** Page excerpt **
Have you ever had one of those ‘Aha’ moments when you knew your life was about to change forever? I distinctly remember mine. It started with the first recruit to my Personal Board of Directors: my husband, the entrepreneur.
It was 1999 and I was in full panic mode. We had finally settled into our new home in the city and now, since no moss gathers on a rolling entrepreneur, we had purchased an orchard in the countryside, a good hour’s drive away. On top of that, we had decided to put our family spin cycle on ‘high’, with a wild idea to make ice cider with all of our apples. There were a few problems with this:
1. After having purchased this 430-acre property, we didn’t have a lot of money left to run the orchard or hire help.
2. We had never actually tasted or seen ice cider.
3. We had no idea how to make ice cider.
We needed to bring in some big guns to help us get to the starting line and, effectively, help give our new venture liftoff. So, like most young entrepreneurs, when confronted with an exciting new business idea, with little clear direction as to what to do, we turned to our close network of friends, family and mentors. We needed a sounding board, some serious brainstorming (i.e. not just, ‘sounds like a great idea!’), and additional rational analysis to help nudge along our thinking. Effectively, we began to recruit a cohort of volunteer start-up helpers, aka, our Personal Board of Directors (PBOD).
What is a PBOD? They are peers and influencers who have specific mentoring capabilities; a dynamic group of people with close ties to you. They are those whom you respect and consider extremely important in terms of your circle of influence – that which goes well beyond your business interests and objectives. They have a strong positive influence on your life because they know you well, understand your personal interests and most importantly, have your interests at heart.
For us, our roster included the following:
- Family members
- A few close friends
- Influential Teachers
- Financial Advisors
- Community Leaders
- Trusted current and former bosses and colleagues
The best advice I can give any budding entrepreneur is to solicit and engage your own PBOD as early on as possible. Doing so earlier in our own process would have benefited us immeasurably, but we waited until we were knee-deep in the throws of our start-up before really tapping into this type of network.
Some of the outside skills and expertise you should be actively trolling for in your PBOD include the abilities to:
- keep you on point in terms of your passion and core competencies/skills;
- challenge you to ask the right questions and help you to re-formulate your strategic thinking when required;
- push your idea championing skills, and;
- assist you with networking and offering expertise with your new ventures.

** What the task asks **
Pick up the essay on building a Personal Board of Directors right after its last sentence and write the next part of it.

** Given entries **

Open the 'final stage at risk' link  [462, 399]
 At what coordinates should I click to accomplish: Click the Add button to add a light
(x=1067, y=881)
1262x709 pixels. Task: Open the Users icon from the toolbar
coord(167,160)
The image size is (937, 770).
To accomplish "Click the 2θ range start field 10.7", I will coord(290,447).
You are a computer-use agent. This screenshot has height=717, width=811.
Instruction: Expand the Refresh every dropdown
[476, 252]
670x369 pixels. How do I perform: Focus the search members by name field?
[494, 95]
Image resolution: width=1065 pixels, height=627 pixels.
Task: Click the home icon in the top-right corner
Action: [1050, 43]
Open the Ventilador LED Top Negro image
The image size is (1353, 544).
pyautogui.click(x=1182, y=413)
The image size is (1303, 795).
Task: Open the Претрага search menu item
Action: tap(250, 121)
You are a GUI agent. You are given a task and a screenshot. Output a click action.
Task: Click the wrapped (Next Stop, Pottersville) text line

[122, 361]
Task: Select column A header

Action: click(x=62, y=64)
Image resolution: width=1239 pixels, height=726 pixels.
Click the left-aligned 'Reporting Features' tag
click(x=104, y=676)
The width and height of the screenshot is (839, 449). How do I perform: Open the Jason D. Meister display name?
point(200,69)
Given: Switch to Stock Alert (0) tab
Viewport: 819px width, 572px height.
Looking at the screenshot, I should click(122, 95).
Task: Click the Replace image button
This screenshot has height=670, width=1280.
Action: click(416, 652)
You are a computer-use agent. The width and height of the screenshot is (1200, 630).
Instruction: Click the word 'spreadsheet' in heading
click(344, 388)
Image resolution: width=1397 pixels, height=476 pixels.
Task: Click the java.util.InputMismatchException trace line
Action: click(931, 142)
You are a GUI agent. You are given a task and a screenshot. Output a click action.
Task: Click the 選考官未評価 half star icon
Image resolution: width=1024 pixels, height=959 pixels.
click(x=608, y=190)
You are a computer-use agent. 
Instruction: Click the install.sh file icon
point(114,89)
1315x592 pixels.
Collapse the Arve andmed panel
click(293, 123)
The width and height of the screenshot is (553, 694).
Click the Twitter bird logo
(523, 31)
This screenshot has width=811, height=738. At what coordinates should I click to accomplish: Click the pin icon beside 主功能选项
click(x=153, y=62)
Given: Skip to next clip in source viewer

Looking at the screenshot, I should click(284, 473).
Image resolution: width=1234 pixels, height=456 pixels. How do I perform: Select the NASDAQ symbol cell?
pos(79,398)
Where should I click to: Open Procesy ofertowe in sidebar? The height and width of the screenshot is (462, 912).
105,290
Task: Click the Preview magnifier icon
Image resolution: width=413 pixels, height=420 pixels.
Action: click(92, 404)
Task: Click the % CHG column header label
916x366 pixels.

** Expected answer **
One thing that became abundantly clear as we began to more openly discuss our embryonic ice cider scheme with various PBOD members, was our lack of hard data (see my previous blog post, ‘Start-up by Concentrating Your Assets’). We didn’t have any idea how to make ice cider, nor, according to many opinions emanating from the PBOD, should we be the ones to make it. We should outsource it. This decision, in and of itself, was liberating. In reaching consensus with our PBOD, we quickly realized that external hires in areas where we lacked passion and skill was a great strategic approach and ultimately would move us forward much faster than if we tried to do everything ourselves.
Between Charlie and I, we had marketing skills in spades; but, make ice cider ourselves? Entertaining such a plan would have been pure folly and was definitely not the best use of our combined skills or resources. My knowledge of fermentation was limited to what I had learned in Biology 101 and experience with an amateur Beer Brewing competition entered into by some of my undergrad pals from university. The team had a good entry despite, as I recall, the use of a student bathtub for brewing purposes. I quickly learned from watching their efforts that the fermentation process, while relatively straight forward, requires some skill.
And so, with growing clarity of vision, and the support and wisdom of our PBOD, our next order of business was to find someone who possessed the qualifications and capabilities to ferment our mountain of apples. That fateful moment came one night when we had a call from our real estate agent. He said that, by chance, he had learned of someone experimenting with making cider from frozen apples and would we be interested in meeting him? Would we? Absolutely! We did, and that somewhat historic meeting ultimately led us to our cider maker.